**How to complete this task**: Reproduce the listing below verbatim, from its first line through the line containing "This screenshot has", with both of those lines included.

**Exercise data**:
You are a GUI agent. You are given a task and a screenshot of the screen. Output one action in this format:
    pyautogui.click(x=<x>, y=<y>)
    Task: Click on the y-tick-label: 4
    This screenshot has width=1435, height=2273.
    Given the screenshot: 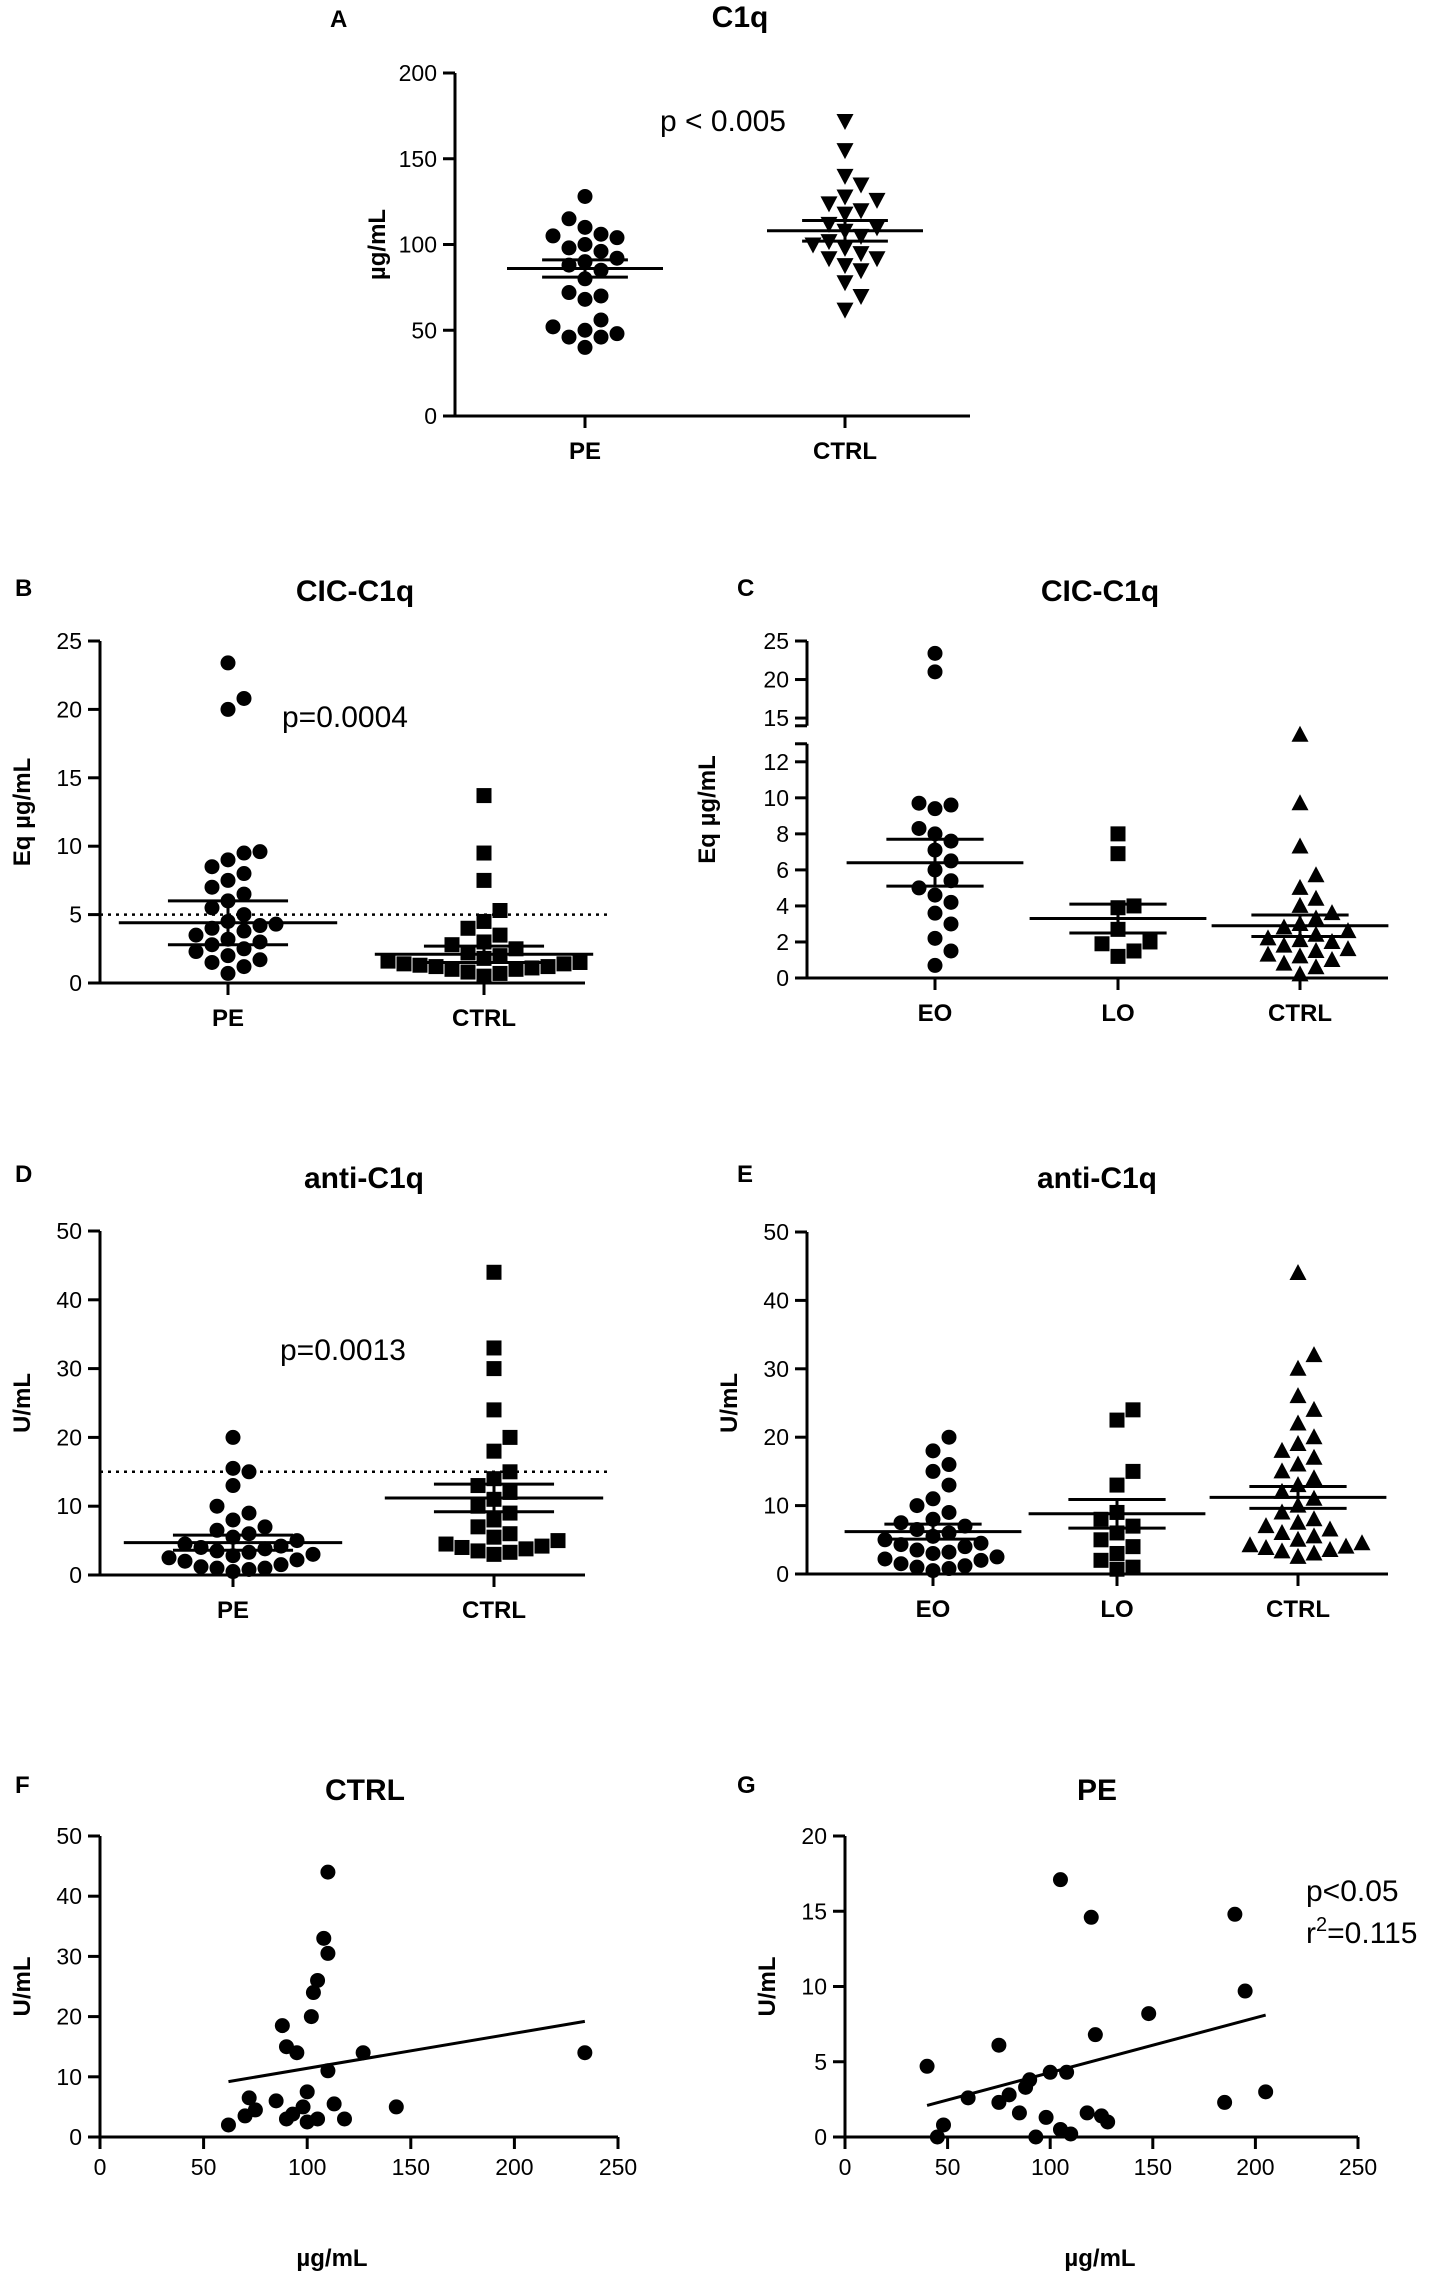 What is the action you would take?
    pyautogui.click(x=782, y=906)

**Response box**:
You are a GUI agent. You are given a task and a screenshot of the screen. Output one action in this format:
    pyautogui.click(x=<x>, y=<y>)
    Task: Click on the y-tick-label: 4
    This screenshot has width=1435, height=2273.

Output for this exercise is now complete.